◆ Exercise prompt
Continue the essay on drought and food security in Namibia from its last sentence onward.

◆ Document extract

To acknowledge that times are changing is hardly insightful. Nor is it particularly revolutionary. It is not as if no one has noticed it before and it is not as if everyone else is contesting this fact. But what we do with this realisation is key. How do we act, if we act at all?
As winter is moving toward spring and we are getting ready for the agricultural season, I could not help but think about this coming rainy season. Will this be a good one? Will it be sufficient to break the drought? Or should we get ready for another year of agricultural misery?
Given the current state of the economy, will we as a nation even be able to handle another dry year? Gloom threatened to conquer my mind.
Climate change is perhaps the single most important developmental challenge of our time. Yet, other than poking our heads in the ground and denying that there is such a problem, here in Namibia, we seem to be ill-prepared for its effects.
Consider the following facts in assessing our progress to what the World Food Programme refers to as Zero Hunger:
1. Our agricultural methods (both subsistence and commercial) are not effective. Only about 40% of the food we consume is produced locally. The country relies on imports to cover the deficit. Imported food is expensive and prices fluctuate frequency. Almost 30% of Namibian households have difficulty accessing food. Overall, 80% of Namibians have to buy food to feed themselves.
2. Many Namibians, including small-scale farmers, have problems with access to nutritious food due to recurrent droughts, floods, low productivity and limited access to land. These translate into poorly diversified diets and persistent malnutrition. Overall, one quarter of Namibian children under the age of five experience stunted growth, and in some rural areas, it is as high as 30%.

(Entries in the collection)
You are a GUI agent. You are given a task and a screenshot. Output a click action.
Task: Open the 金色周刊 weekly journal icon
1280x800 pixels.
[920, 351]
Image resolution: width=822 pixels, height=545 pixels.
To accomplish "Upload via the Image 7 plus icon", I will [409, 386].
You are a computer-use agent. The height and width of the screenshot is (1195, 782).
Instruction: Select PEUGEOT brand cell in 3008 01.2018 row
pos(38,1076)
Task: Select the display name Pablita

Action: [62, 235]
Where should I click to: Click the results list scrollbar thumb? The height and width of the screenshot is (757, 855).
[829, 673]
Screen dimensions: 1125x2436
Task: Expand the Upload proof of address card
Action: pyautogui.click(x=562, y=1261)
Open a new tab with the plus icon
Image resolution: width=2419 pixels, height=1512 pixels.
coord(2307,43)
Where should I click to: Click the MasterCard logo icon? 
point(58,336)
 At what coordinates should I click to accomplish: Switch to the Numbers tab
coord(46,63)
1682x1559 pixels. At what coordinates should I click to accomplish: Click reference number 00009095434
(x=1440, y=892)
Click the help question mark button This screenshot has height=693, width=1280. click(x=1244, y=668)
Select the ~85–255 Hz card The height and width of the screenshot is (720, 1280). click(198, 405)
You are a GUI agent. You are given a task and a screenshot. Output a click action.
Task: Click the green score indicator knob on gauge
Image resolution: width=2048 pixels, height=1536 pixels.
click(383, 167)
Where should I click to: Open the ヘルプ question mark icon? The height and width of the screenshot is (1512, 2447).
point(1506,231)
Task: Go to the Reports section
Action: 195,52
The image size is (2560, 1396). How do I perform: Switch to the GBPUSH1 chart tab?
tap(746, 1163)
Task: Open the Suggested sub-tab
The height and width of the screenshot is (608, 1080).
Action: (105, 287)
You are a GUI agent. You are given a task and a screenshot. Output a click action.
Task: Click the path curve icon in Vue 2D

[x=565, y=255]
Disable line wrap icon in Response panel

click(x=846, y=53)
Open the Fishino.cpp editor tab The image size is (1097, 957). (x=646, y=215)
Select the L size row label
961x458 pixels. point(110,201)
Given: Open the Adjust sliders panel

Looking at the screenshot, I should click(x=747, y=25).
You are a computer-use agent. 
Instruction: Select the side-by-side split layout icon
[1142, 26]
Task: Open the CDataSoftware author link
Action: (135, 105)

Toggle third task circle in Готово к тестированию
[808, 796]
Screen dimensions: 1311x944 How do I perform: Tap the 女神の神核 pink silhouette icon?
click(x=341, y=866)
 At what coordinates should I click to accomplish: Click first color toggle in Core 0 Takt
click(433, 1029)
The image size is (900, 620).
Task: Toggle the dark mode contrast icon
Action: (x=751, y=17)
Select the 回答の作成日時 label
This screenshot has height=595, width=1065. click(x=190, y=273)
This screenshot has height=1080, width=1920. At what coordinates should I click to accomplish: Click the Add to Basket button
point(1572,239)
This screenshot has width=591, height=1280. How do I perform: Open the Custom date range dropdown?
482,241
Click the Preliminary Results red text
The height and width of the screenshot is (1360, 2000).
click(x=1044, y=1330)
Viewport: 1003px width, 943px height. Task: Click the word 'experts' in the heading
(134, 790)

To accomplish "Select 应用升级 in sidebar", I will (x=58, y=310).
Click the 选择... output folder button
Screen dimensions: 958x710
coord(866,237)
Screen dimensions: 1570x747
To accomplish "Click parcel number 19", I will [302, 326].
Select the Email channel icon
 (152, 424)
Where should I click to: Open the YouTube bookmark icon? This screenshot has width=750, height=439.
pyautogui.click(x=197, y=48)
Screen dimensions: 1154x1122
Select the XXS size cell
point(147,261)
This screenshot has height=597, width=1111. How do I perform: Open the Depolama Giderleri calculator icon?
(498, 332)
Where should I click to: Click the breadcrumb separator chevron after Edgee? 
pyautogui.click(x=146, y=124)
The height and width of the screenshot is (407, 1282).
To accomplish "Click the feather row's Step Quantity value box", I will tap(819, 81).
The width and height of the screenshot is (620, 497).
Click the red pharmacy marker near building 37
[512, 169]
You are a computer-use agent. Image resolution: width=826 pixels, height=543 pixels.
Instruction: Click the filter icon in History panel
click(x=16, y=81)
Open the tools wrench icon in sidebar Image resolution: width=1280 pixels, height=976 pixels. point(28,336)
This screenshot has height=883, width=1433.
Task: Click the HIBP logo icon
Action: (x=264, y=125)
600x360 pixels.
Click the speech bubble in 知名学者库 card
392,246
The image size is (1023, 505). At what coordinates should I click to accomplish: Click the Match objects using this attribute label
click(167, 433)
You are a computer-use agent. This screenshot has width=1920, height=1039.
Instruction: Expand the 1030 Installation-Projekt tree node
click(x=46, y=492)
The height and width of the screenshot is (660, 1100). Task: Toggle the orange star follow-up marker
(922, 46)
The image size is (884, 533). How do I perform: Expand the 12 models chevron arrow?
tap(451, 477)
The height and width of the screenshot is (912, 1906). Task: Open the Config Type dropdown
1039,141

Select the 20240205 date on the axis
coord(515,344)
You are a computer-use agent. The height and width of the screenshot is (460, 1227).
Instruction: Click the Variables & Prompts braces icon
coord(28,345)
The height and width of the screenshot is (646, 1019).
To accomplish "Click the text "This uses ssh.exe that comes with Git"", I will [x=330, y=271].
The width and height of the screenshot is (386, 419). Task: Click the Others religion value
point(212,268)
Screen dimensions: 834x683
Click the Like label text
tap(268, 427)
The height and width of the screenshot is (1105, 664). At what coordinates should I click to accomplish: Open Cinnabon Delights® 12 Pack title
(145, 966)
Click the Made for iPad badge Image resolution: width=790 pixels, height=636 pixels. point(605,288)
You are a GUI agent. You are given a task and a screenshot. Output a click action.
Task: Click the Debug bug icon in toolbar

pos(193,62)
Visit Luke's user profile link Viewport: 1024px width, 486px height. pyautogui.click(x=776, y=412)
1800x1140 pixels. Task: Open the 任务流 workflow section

◆ Written answer
3. Back in 2017, 17% of the Namibian population was considered poor and unemployment was around 35%.
The picture with regard to food security in Namibia is bleak; in fact, I would consider it very bleak.
Namibians are eternal optimists when it comes to rain. Everyone I spoke to this past week agreed to the fact that they have ‘a feeling’ this is going to be a good rainy season.
Recently, the Afrobarometer published a report on Africans’ perceptions and opinions on climate change. They include the following:
1. Most Africans say climatic conditions for agricultural production has got worse in their region over the past decade. Although 34% of Namibians agreed with this observation, 20% felt it had actually got better. Although it is possible that this number will decrease because of the current drought (and the Namibian data is from 2017), one still wonders where such opinions come from.
2. Ignorance may have something to do with it. According to the Afrobarometer survey, Namibia ranks among Africa’s least literate countries on climate change. Nearly half the population (48%) claimed they have no knowledge of climate change. Only 28% of Africans are fully ‘climate change literate’.
3. According to the Notre Dame Global Adaptation Initiative Index, Namibia is ranked 127th on its list of over 180 countries with regard to food vulnerability. This score takes into account many of the issues we have raised thus far: Food production and demand, nutrition, and rural population. It uses indicators such as projected change of cereal yields and population growth, food import dependency, rural population, agriculture capacity, and child malnutrition.
The times are changing, and we seem to be ignorant and unprepared for it. The current drought is a sign of times to come. Even if the next season brings good rains, it will bring only temporary relief.
It is time for us to change our minds about the changes in our climate. Education is clearly needed. But there are many more decisions to be made. Take agricultural production for example: The current system is not working, that is clear, and everyone should agree with it. It needs to be overhauled and changed at its core.
New production techniques that require little or no soil and water are needed. They are available but require adopting the appropriate technology and producing the appropriate skills. This will require political willpower.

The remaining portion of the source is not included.